Recently, The Georgetowner spoke with McCoy about his home away from home.
Describe a typical day in the Peabody Room.
McCoy: There is no typical day. No two days are the same. People come here for so many reasons. Students come to do research for term papers. Georgetown homeowners come to learn more about their homes. Some people just want to know the history of their house, but many believe that history will increase the value just before a big sell. We have visitors that come just to see our prize possession.
[The prize possession McCoy is speaking of is a portrait of former slave turned businessman Yarrow Mamout. Yarrow was born in Guinea and sold into slavery in 1852 when he was 16 years old. He lived in Takoma Park for many years with his master, Samuel Beall, and later moved to Georgetown with Beall’s son Samuel. He was known around Georgetown as a jack-of-all-trades turned businessman who saved enough money to buy his freedom at the age of 60 years. Mamout owned his own home on Dent Street — the site of recent archaeological work — where many believe he is buried.]

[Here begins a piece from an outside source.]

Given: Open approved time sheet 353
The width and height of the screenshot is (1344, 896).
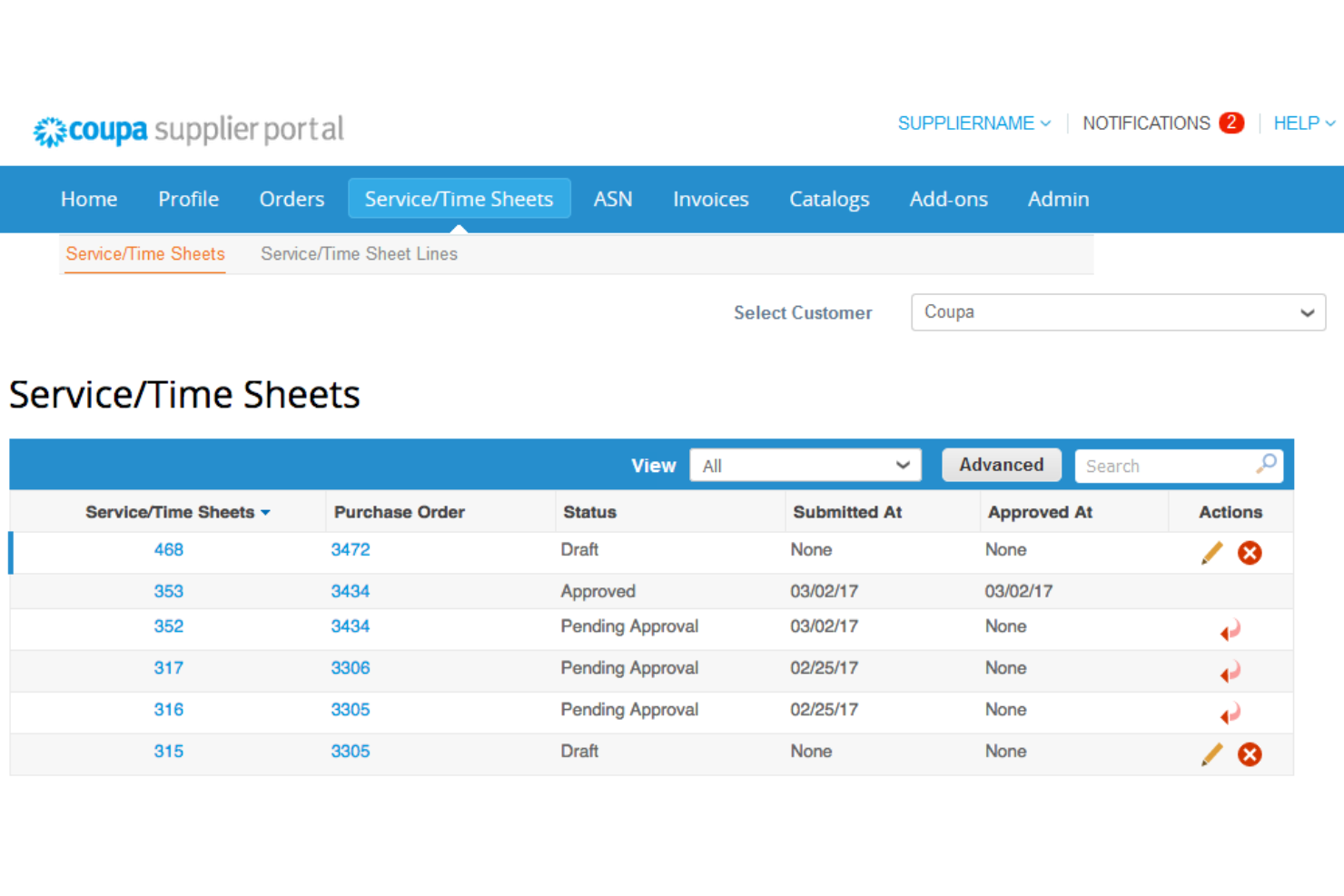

How do you feel about Yarrow’s departure to the Smithsonian National Portrait Gallery?
McCoy: He is not leaving forever, and it is comforting because his portrait has been here for so many years but not many people have seen him. We were honored when the Smithsonian requested the portrait be a part of the exhibition until 2019. What that means is millions of people a year will see Yarrow. They will read about him and want to learn more about him. They will come to the Peabody Room, and we will share his story until he returns back home.
What makes his home at the Peabody Room different from other public libraries in or around D.C.?
McCoy: The Peabody Room is a small portion of the massive archives that are housed at the Martin Luther King Jr. Library [D.C.’s main public library]. What makes us different is we focus only on the history of Georgetown. When people come here they are not looking for information about Washington. They are looking for information about Wisconsin Avenue or the history of slavery in Georgetown.
What is the most frequently question asked about the Peabody Room and the most popular piece of history housed in this room?
McCoy: Any and all information about John F. Kennedy and his life as a resident in Georgetown. No matter what patrons come here for, they find their way to the left corner of this room. They cannot resist looking at the pictures and the maps that show the different locations where Kennedy lived before moving into the White House.
Do you feel the Peabody Room is serving its purpose and that Yarrow’s departure will serve others?
McCoy: Yes to both questions! Mr. Peabody wanted a place for the young and the old to come and learn. He wanted people to read and talk about history and books. The entire building provides just that. Mr. Peabody lived during a time in which he only served this area. Yarrow leaving continues the journey Mr. Peabody started. A piece of all of us will go with Yarrow.